A 7-month-old boy with a history of severe atopic dermatitis and asthma was brought for evaluation of a generalized rash, fever, and irritability of 2 days' duration. He had no respiratory symptoms. His medical history was significant for anorexia, without vomiting or diarrhea. He had a strong family history of allergy.
The ill-looking infant had a widespread, confluent, vesiculopustular rash with surrounding erythema, extensive scabbing, and crusting. Some umbilicated pustules were noted on the face and extremities. Flexor areas of the upper extremities showed some excoriation and fissures with areas of bleeding.
Further examination revealed hepatomegaly, with aspartate aminotransferase (AST) and alanine aminotransferase (ALT) levels of 477 U/L and 202 U/L, respectively. An ultrasonogram of the abdomen showed hepatic parenchymal disease and mild to moderate left hydronephrosis.

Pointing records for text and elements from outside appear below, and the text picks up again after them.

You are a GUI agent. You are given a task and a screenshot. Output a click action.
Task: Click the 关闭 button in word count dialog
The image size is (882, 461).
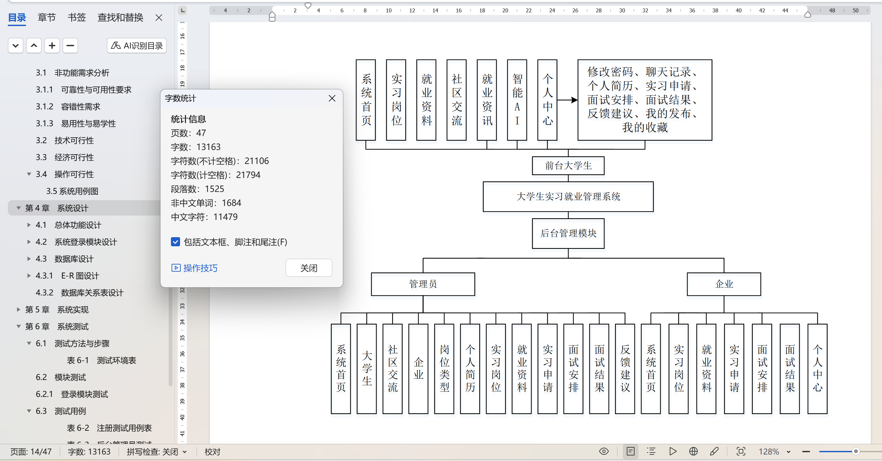click(x=308, y=268)
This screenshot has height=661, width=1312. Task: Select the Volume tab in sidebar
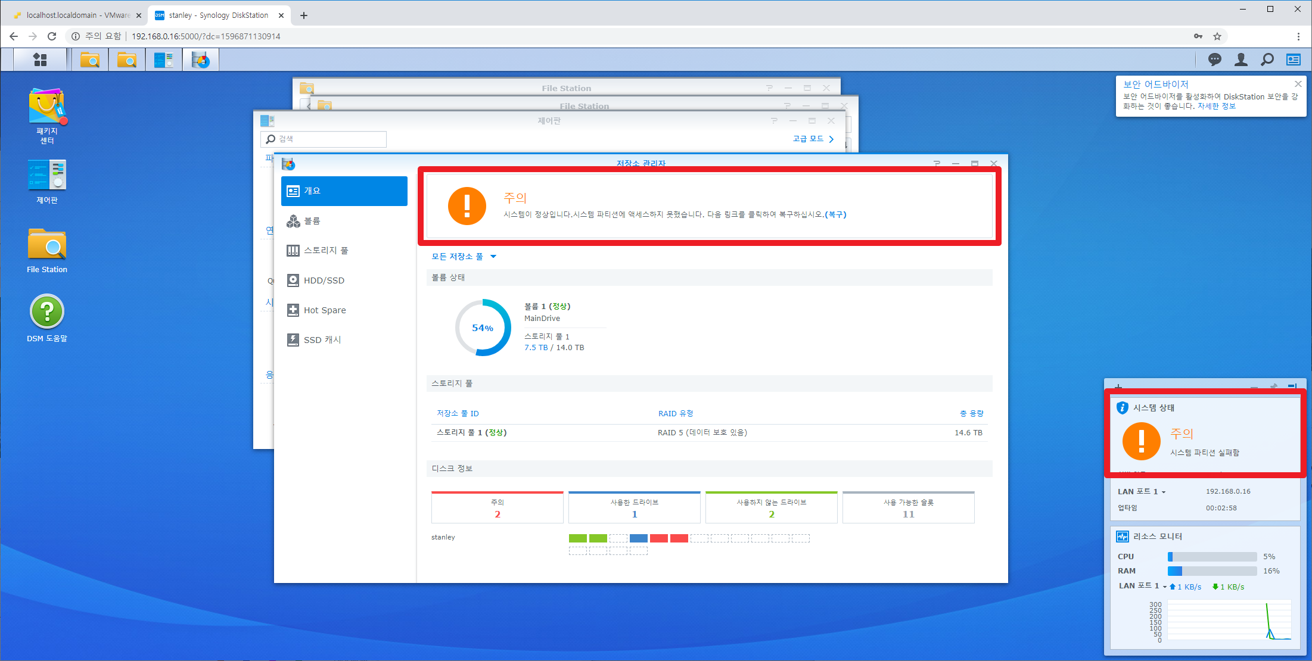pyautogui.click(x=312, y=221)
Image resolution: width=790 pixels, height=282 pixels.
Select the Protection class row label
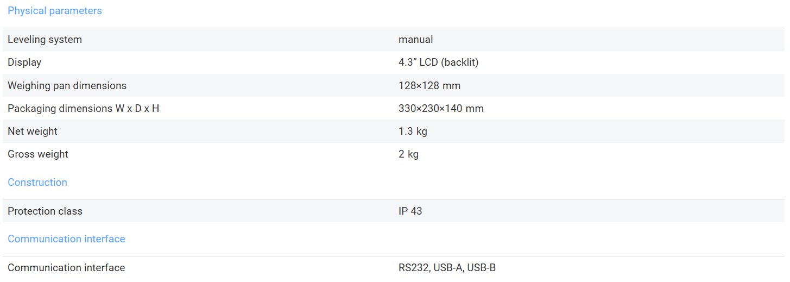45,211
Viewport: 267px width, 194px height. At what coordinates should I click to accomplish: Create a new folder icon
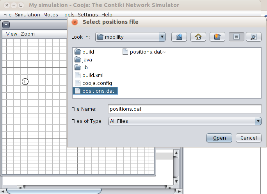click(x=217, y=37)
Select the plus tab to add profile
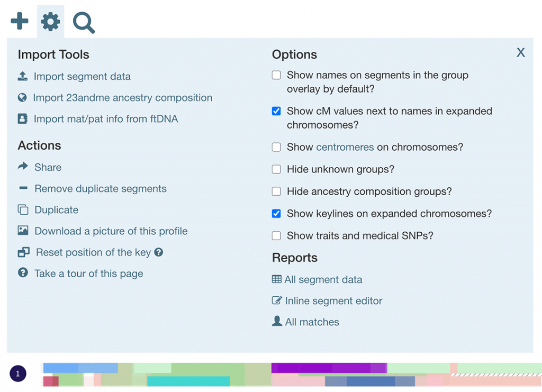Image resolution: width=542 pixels, height=392 pixels. (x=19, y=21)
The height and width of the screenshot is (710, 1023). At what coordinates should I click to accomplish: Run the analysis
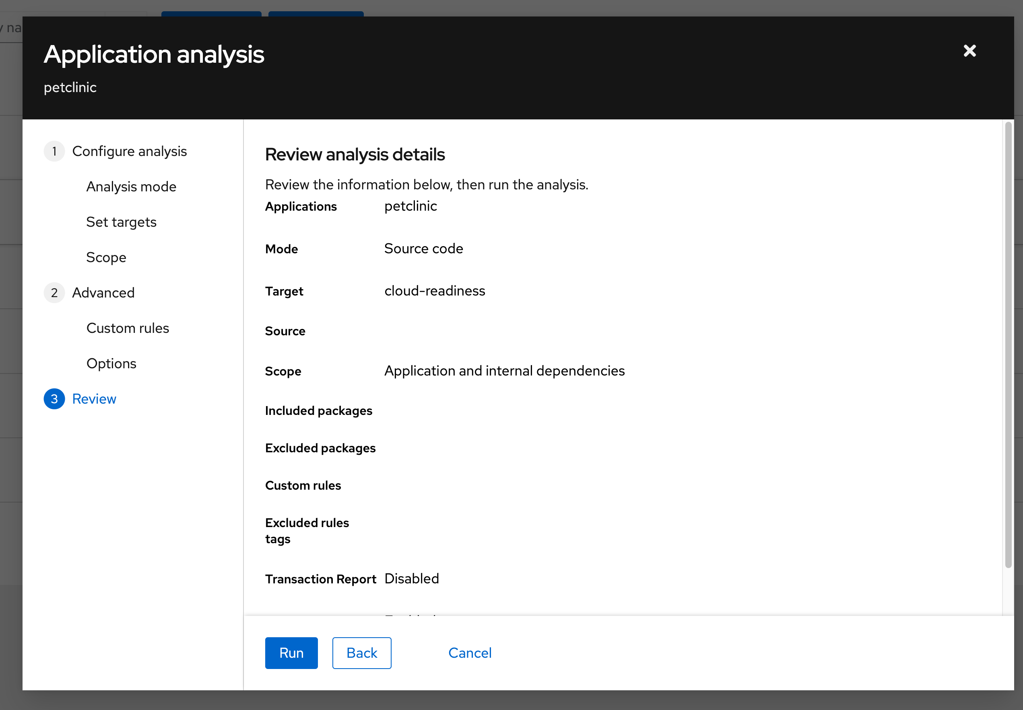(x=291, y=653)
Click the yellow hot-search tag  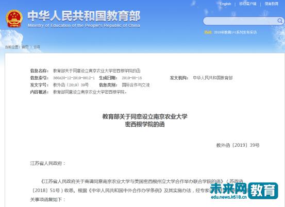(208, 32)
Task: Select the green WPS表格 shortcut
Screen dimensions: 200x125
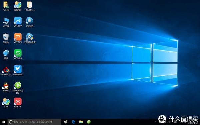Action: click(x=18, y=54)
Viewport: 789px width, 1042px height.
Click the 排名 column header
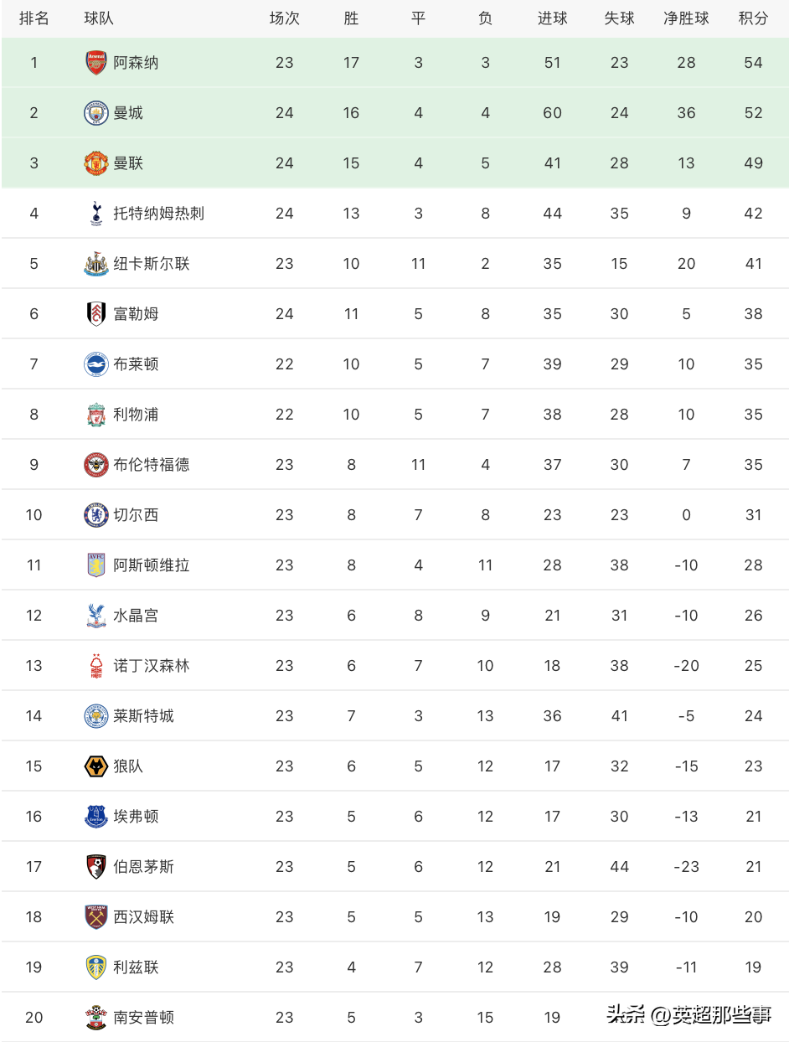pos(34,18)
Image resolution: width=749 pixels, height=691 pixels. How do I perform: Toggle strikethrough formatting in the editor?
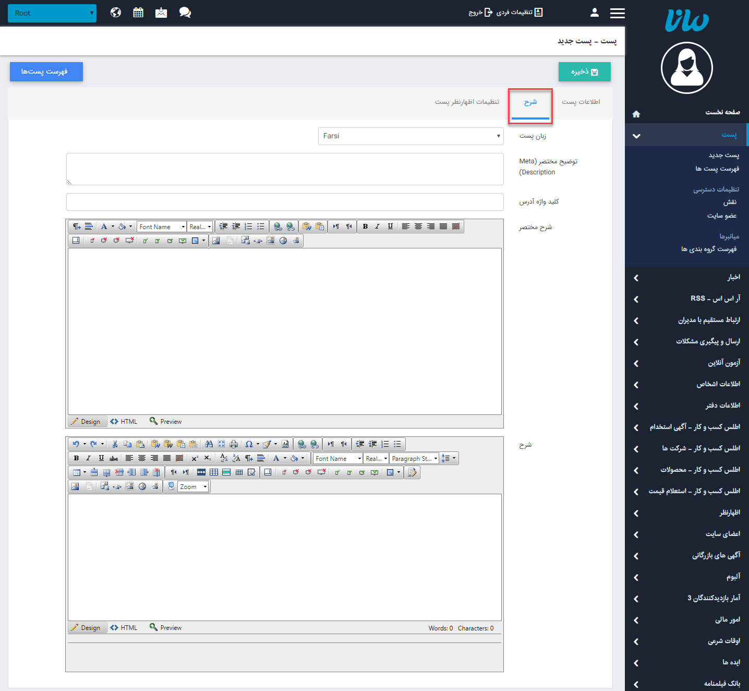point(114,458)
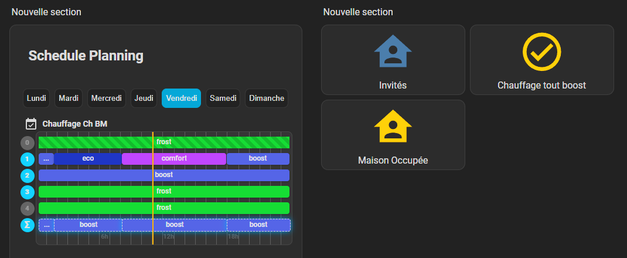Click the striped frost block in row 0
The height and width of the screenshot is (258, 627).
tap(164, 142)
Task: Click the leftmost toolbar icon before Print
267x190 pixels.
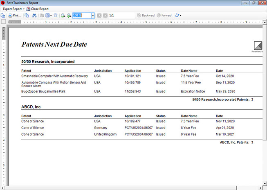Action: coord(3,16)
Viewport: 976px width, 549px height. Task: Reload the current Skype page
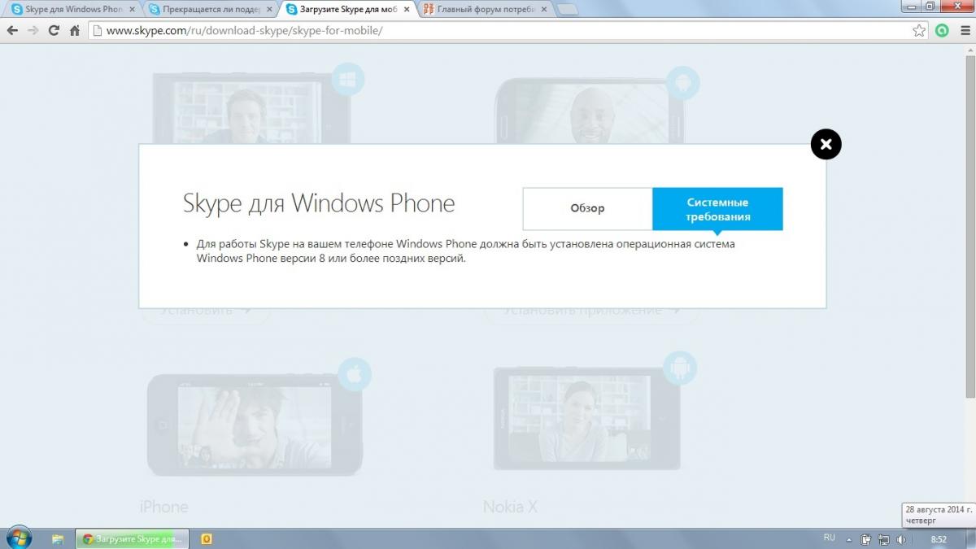(54, 31)
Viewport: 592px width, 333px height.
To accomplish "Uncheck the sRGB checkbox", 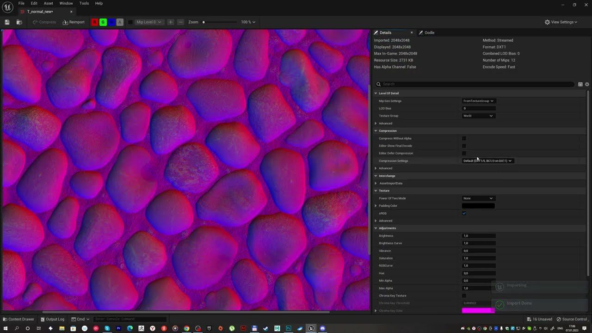I will tap(464, 213).
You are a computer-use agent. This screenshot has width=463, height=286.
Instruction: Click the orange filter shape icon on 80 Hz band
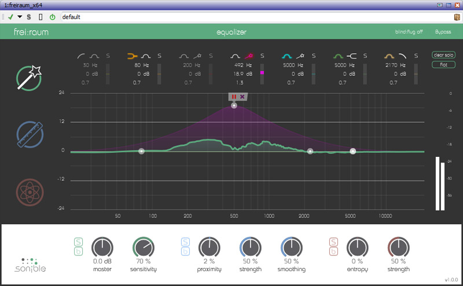(x=131, y=56)
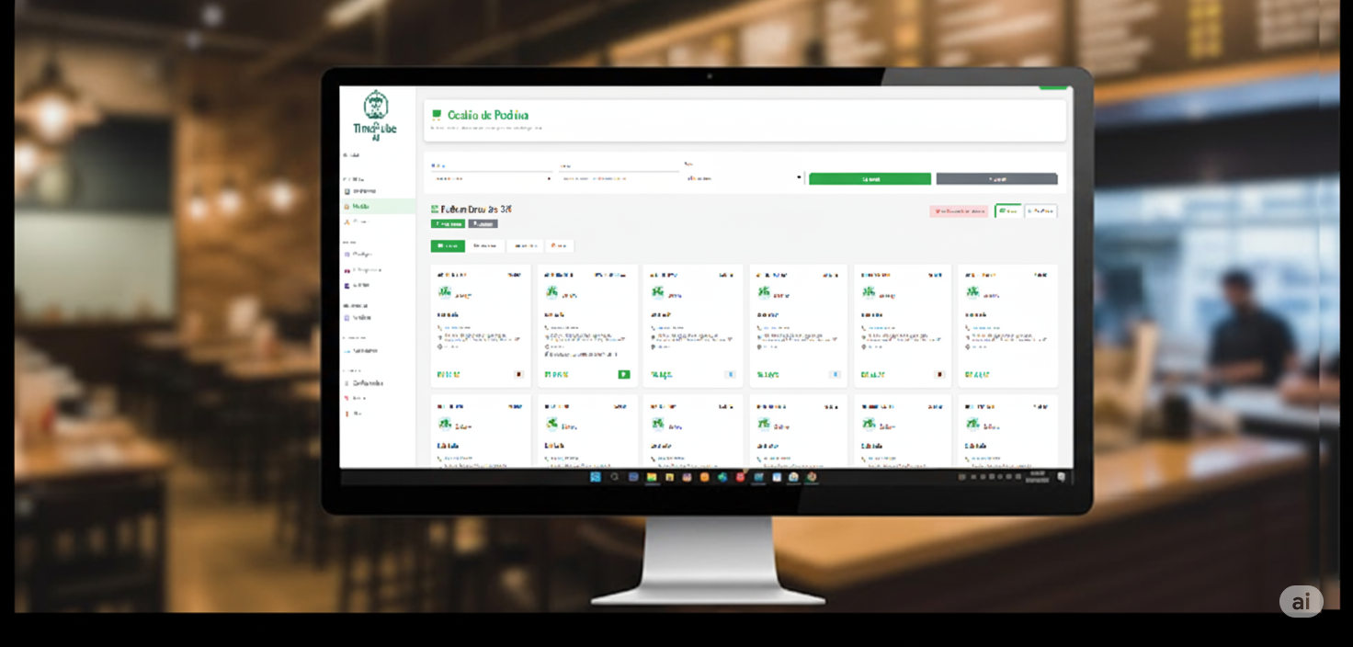Click the wide gray button in filter bar
The width and height of the screenshot is (1353, 647).
pos(996,179)
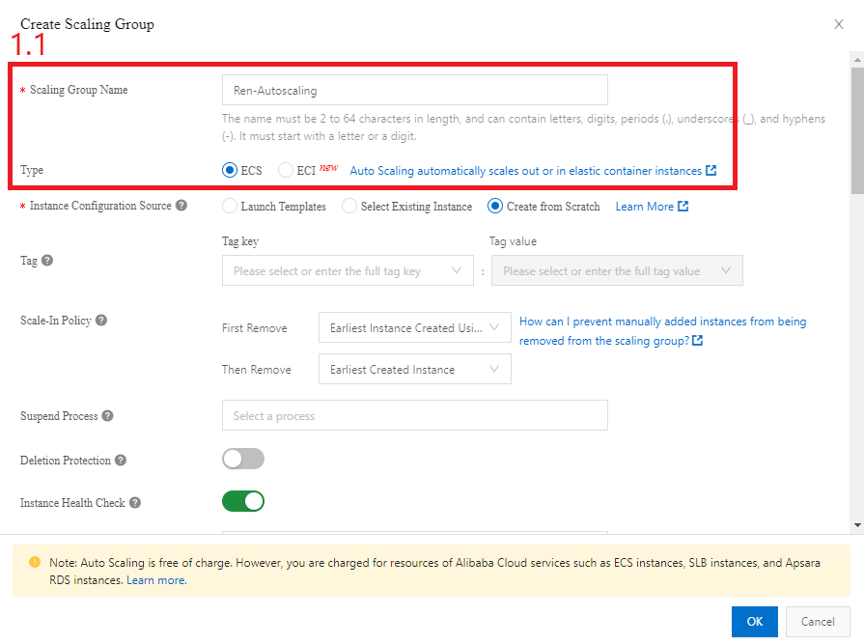Screen dimensions: 864x644
Task: Click Scale-In Policy help icon
Action: 101,321
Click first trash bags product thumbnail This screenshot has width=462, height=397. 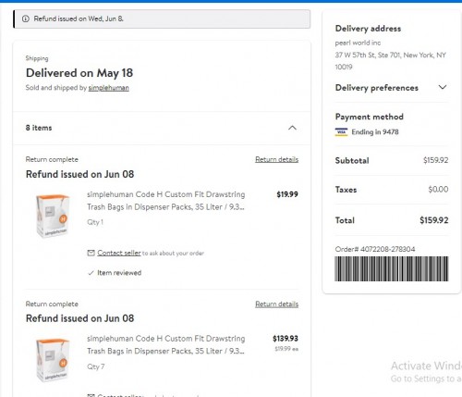pyautogui.click(x=53, y=216)
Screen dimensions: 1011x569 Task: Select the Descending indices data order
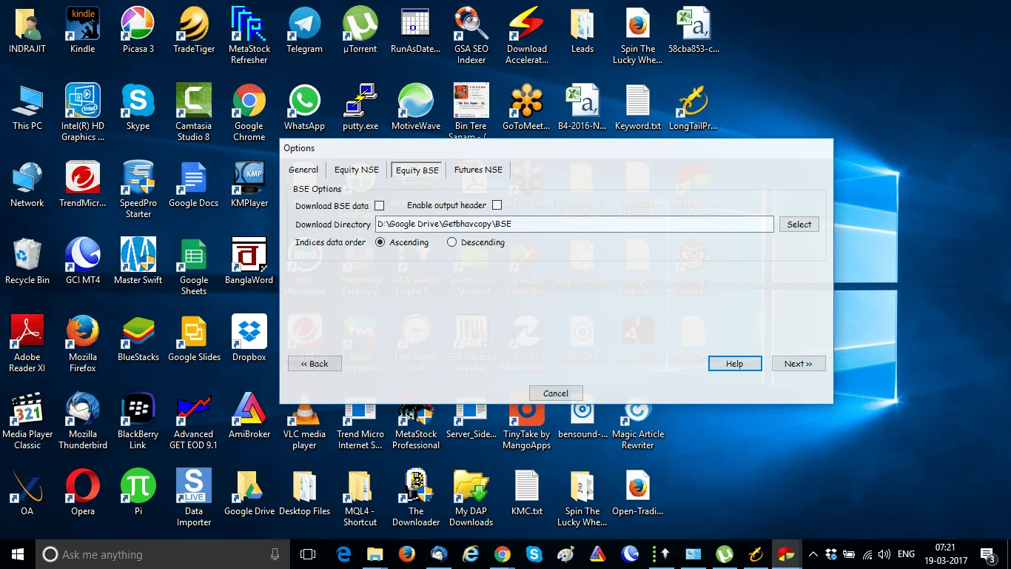tap(450, 242)
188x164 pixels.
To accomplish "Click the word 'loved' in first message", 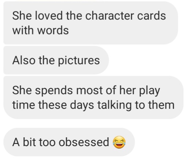I will point(49,16).
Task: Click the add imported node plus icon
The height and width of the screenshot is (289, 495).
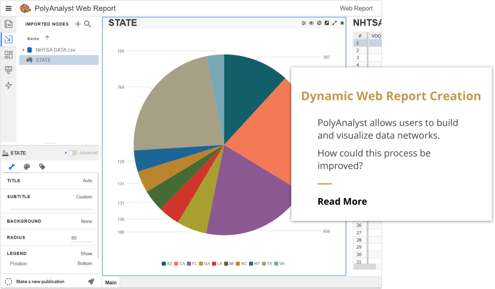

The infant was admitted to the hospital, and treatment with intravenous acyclovir, ceftriaxone, and vancomycin was started. By the third day of treatment, the AST and ALT levels dropped to 70 U/L and 106 U/L, respectively. No ocular involvement was noted. Polymerase chain reaction assay was positive for herpes simplex virus (HSV) type 1. Culture of fissures grew methicillin-resistant Staphylococcus aureus (MRSA).
This patient's presentation is characteristic of eczema herpeticum—infection of eczematous skin with HSV. Also known as Kaposi varicelliform eruption, eczema herpeticum is a dermatological emergency. Untreated infections may lead to complications, including herpes keratitis and disseminated HSV infection with visceral involvement. HSV1 is commonly implicated.
The rash begins as dome-shaped vesicles that later become punched-out excoriations, crusts, and erythematous plaques. The head, neck, and trunk are most commonly affected. Systemic symptoms, such as fever and malaise, usually accompany the rash. The rash recurs on chronic atopic lesions.
Patients with high total serum IgE levels and early age at onset of atopic dermatitis are more susceptible to eczema herpeticum. Risk factors include use of topical corticosteroids and topical calcineurin inhibitors.
The differential diagnosis includes erythema multiforme, varicella, impetigo, keratosis pilaris (with HSV infection), and pemphigus foliaceus (with HSV infection). In addition to testing for HSV infection, cultures to detect bacteria are helpful.
Antiviral agents (acyclovir, valacyclovir) remain the cornerstone of treatment. Acyclovir-resistant HSV infection is more common in immunocompromised children and responds to treatment with parenteral foscarnet. Topical antivirals may be necessary for treatment or prevention of keratoconjunctivitis. Antibiotic therapy may be needed for bacterial superinfection—as in this case.
At follow-up, the patient's treatment consisted of oral valacyclovir and clindamycin. He had no fever or hepatomegaly, and the rash had begun to resolve. Appropriate measures for skin care were reinforced.